*WHAT THE TASK REQUIRES*: Your task is to retype, exactly and only, the lines from the one containing "You are a GUI" to the final line of the entries, leaving out all pictures.

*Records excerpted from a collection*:
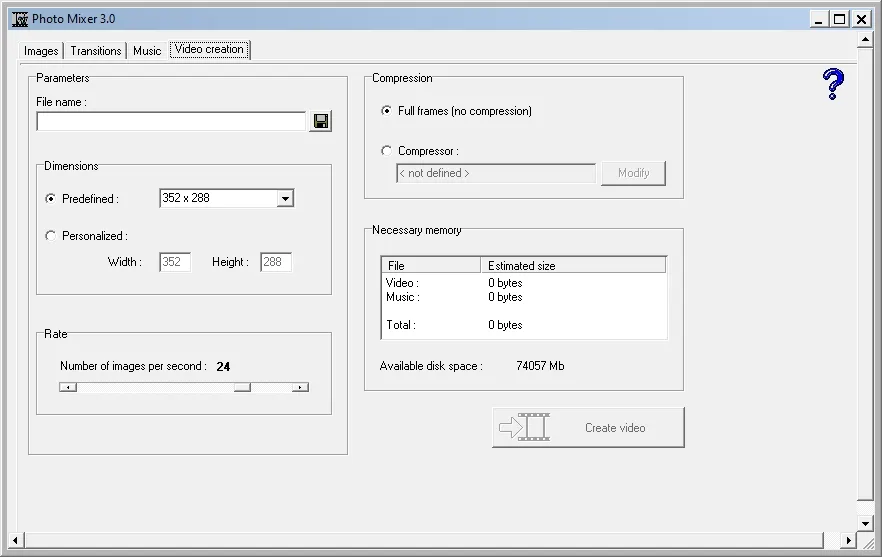This screenshot has width=882, height=557.
Task: Click the Modify compressor button
Action: (x=633, y=173)
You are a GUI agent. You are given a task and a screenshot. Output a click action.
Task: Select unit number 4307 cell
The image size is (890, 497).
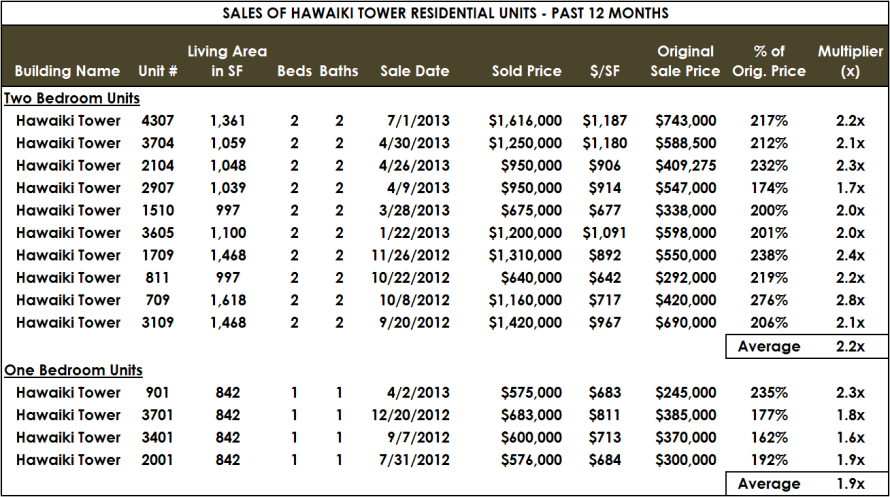point(160,121)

*RESULT OF THE EXERCISE*:
You are a GUI agent. You are given a task and a screenshot. Output a click action.
Task: Select unit number 4307 cell
The image size is (890, 497).
point(160,121)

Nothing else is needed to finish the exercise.